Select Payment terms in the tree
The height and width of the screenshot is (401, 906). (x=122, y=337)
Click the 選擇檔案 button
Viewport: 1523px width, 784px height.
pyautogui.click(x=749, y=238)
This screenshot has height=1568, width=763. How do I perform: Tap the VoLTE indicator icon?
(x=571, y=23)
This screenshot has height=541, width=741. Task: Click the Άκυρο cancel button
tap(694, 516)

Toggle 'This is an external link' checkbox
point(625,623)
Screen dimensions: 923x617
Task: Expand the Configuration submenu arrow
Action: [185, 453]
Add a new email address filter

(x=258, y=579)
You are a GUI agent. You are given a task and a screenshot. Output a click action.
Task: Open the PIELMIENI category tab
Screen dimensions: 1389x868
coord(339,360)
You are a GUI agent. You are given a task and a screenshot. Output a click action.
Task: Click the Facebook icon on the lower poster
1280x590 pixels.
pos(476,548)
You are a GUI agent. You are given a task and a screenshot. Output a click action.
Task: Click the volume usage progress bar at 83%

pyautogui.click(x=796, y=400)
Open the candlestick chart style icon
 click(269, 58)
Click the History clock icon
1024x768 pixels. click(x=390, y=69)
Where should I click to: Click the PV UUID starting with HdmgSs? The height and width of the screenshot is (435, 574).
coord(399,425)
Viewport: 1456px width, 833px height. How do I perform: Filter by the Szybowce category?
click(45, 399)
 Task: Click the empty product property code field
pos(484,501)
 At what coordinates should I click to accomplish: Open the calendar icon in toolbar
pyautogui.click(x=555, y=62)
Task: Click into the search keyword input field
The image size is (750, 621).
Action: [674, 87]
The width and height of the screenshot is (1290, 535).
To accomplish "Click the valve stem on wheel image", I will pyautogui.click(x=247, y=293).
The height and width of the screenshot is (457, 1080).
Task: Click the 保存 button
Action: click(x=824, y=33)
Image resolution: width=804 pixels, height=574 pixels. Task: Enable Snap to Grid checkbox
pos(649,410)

________

- Exercise objective
Print out the whole listing exactly as it appears.

- Solution to this task
Select Payment terms in the tree
The height and width of the screenshot is (401, 906). (x=122, y=337)
Click the 選擇檔案 button
Viewport: 1523px width, 784px height.
pyautogui.click(x=749, y=238)
This screenshot has height=1568, width=763. How do I perform: Tap the VoLTE indicator icon?
(x=571, y=23)
This screenshot has height=541, width=741. Task: Click the Άκυρο cancel button
tap(694, 516)

Toggle 'This is an external link' checkbox
point(625,623)
Screen dimensions: 923x617
Task: Expand the Configuration submenu arrow
Action: [185, 453]
Add a new email address filter

(x=258, y=579)
You are a GUI agent. You are given a task and a screenshot. Output a click action.
Task: Open the PIELMIENI category tab
Screen dimensions: 1389x868
coord(339,360)
You are a GUI agent. You are given a task and a screenshot. Output a click action.
Task: Click the Facebook icon on the lower poster
1280x590 pixels.
pos(476,548)
You are a GUI agent. You are given a task and a screenshot. Output a click action.
Task: Click the volume usage progress bar at 83%

pyautogui.click(x=796, y=400)
Open the candlestick chart style icon
 click(269, 58)
Click the History clock icon
1024x768 pixels. click(x=390, y=69)
Where should I click to: Click the PV UUID starting with HdmgSs? The height and width of the screenshot is (435, 574).
coord(399,425)
Viewport: 1456px width, 833px height. How do I perform: Filter by the Szybowce category?
click(45, 399)
 Task: Click the empty product property code field
pos(484,501)
 At what coordinates should I click to accomplish: Open the calendar icon in toolbar
pyautogui.click(x=555, y=62)
Task: Click into the search keyword input field
The image size is (750, 621).
Action: [674, 87]
The width and height of the screenshot is (1290, 535).
To accomplish "Click the valve stem on wheel image", I will pyautogui.click(x=247, y=293).
The height and width of the screenshot is (457, 1080).
Task: Click the 保存 button
Action: click(x=824, y=33)
Image resolution: width=804 pixels, height=574 pixels. Task: Enable Snap to Grid checkbox
pos(649,410)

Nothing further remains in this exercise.